3. The EMI modeling method for an IGBT driver module according to claim 1, characterized in that, The IGBT driver module EMI model includes three bridge arms, each of which includes two IGBT modules, for a total of six IGBT modules; the IGBT driver module EMI model distributes the six IGBT drive signals to the gate of each IGBT module.

4. The EMI modeling method for an IGBT driver module according to claim 1, characterized in that, The impedance analysis in step S1 specifically involves: using an impedance analyzer to test the impedance parameters of the IGBT collector-heat sink, IGBT emitter-heat sink, and IGBT gate-heat sink; calibrating the open-circuit, short-circuit, and high-frequency characteristics of the impedance analyzer; setting the impedance test scan parameters; setting the probe of the impedance analyzer to the target port; and obtaining the impedance amplitude-frequency characteristic curve F-|Z| and the phase-frequency characteristic curve F-Phase.

5. The EMI modeling method for an IGBT driver module according to claim 4, characterized in that, The impedance test scanning parameters include: setting the sweep frequency range to 20Hz-108MHz, setting the sweep frequency points to 1600, and setting the logarithmic scan mode.

6. The EMI modeling method for an IGBT driver module according to claim 5, characterized in that, The parasitic parameters include parasitic capacitance, parasitic inductance, and parasitic resistance.

7. The EMI modeling method for an IGBT driver module according to claim 6, characterized in that, The parasitic capacitance is calculated as follows: C C1-GND =1 / (2πf1Z1) Among them, C C1-GND f1 is the parasitic capacitance value; f1 is the frequency closest to -90° in the impedance amplitude-frequency characteristic curve F-|Z|; Z1 is the impedance amplitude closest to -90° in the impedance amplitude-frequency characteristic curve F-|Z|.
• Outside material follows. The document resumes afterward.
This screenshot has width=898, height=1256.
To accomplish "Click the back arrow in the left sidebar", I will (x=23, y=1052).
8. The EMI modeling method for an IGBT driver module according to claim 7, characterized in that, The specific calculation method for the parasitic resistance and parasitic inductance is as follows: R C1-GND =Z2Ω L C1-GND =((1 / (2πf2))^2) / C C1-GND Among them, R C1-GND C is the parasitic resistance value, which is the impedance amplitude when the impedance phase angle is -180°; C1-GND f2 is the parasitic capacitance value; f2 is the frequency closest to 180° in the impedance amplitude-frequency characteristic curve F-|Z|; Z2 is the impedance amplitude closest to 180° in the impedance amplitude-frequency characteristic curve F-|Z|.
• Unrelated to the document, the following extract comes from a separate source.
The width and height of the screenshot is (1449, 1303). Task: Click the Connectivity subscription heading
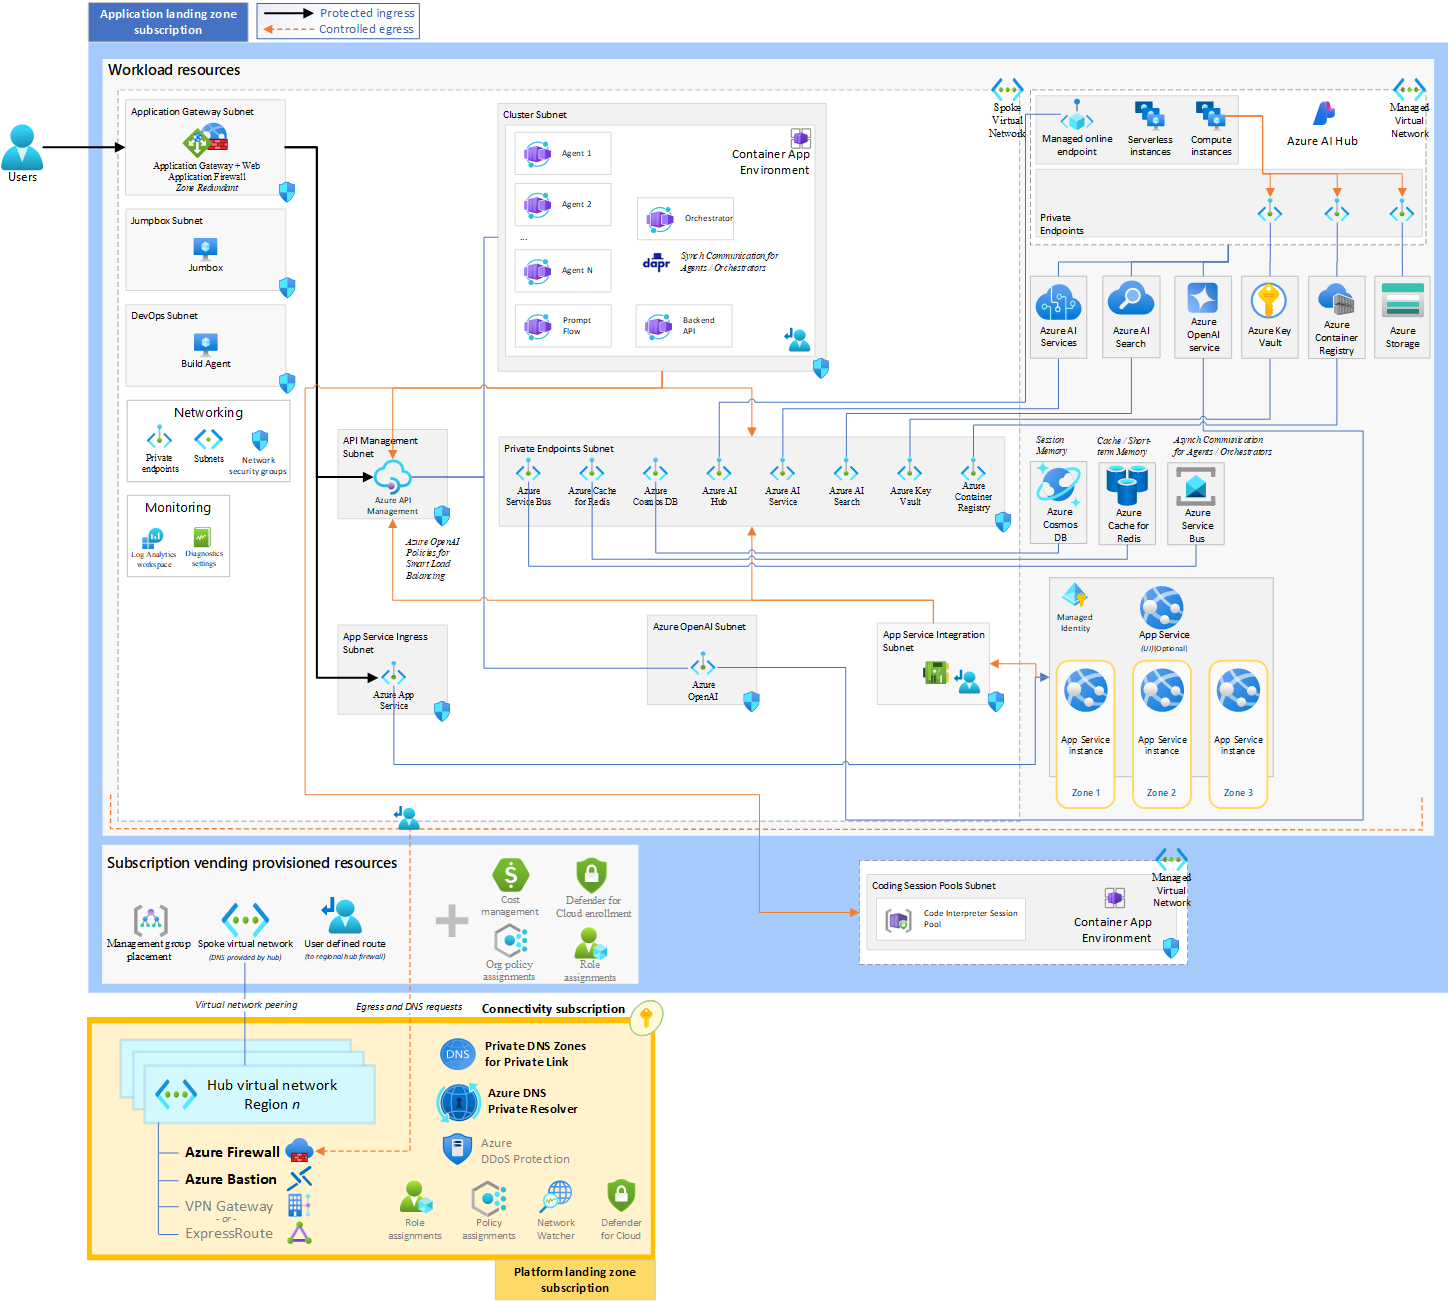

9. The EMI modeling method for an IGBT driver module according to claim 1, characterized in that, Specifically, steps S3 and S4 are as follows: input the measured parasitic parameters into the circuit simulation software, build the impedance simulation circuit and perform simulation test, and compare the simulation results with the impedance test results. If the comparison error is less than the preset value, proceed to the next step; If the comparison error is greater than the preset value, check whether there is an error between the impedance test process and the simulation process, and repeat the test and comparison until the comparison error is less than the preset value.
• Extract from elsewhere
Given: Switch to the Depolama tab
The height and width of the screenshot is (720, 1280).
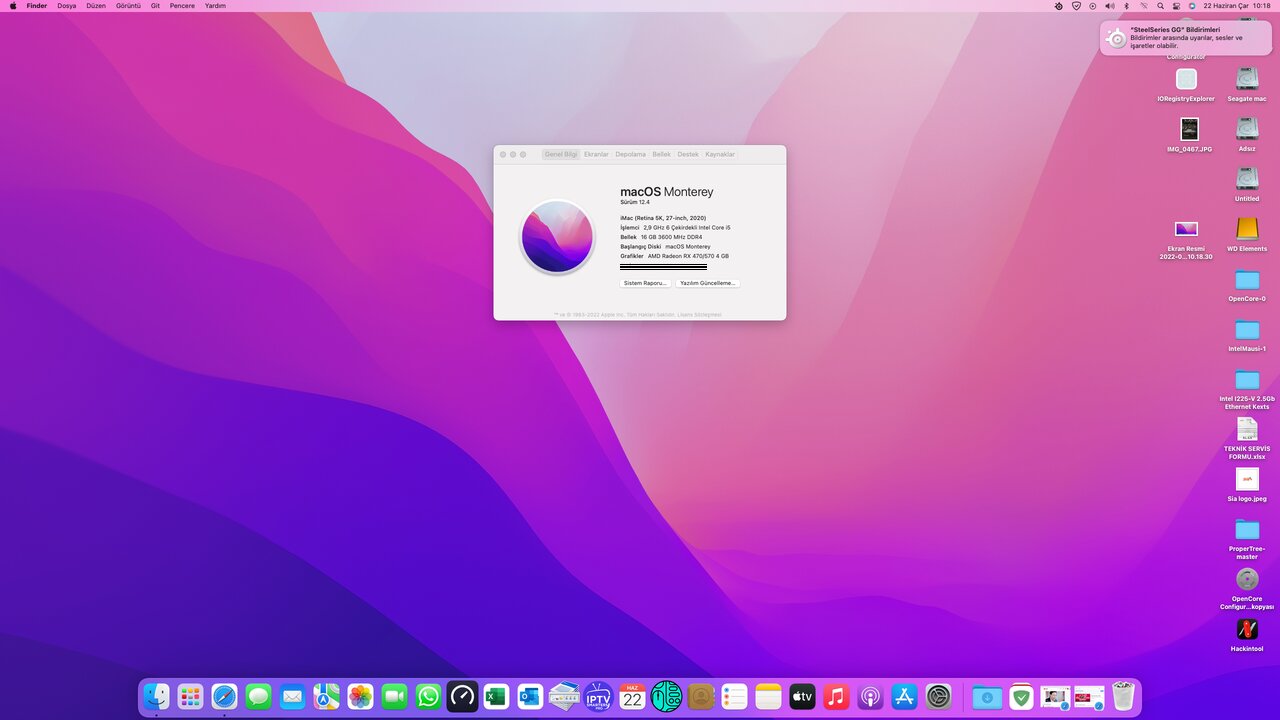Looking at the screenshot, I should (x=630, y=154).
10. The EMI modeling method for an IGBT driver module according to claim 3, characterized in that, Step S6 specifically involves: after completing the impedance detection of each port of the six IGBT modules in the three bridge arms to the heat sink, calculating the parasitic parameters and verifying them, inputting the parasitic parameters into the circuit simulation software, and distributing the six IGBT drive signals as inputs to the gate of each IGBT module to complete the establishment of the EMI model of the IGBT drive module.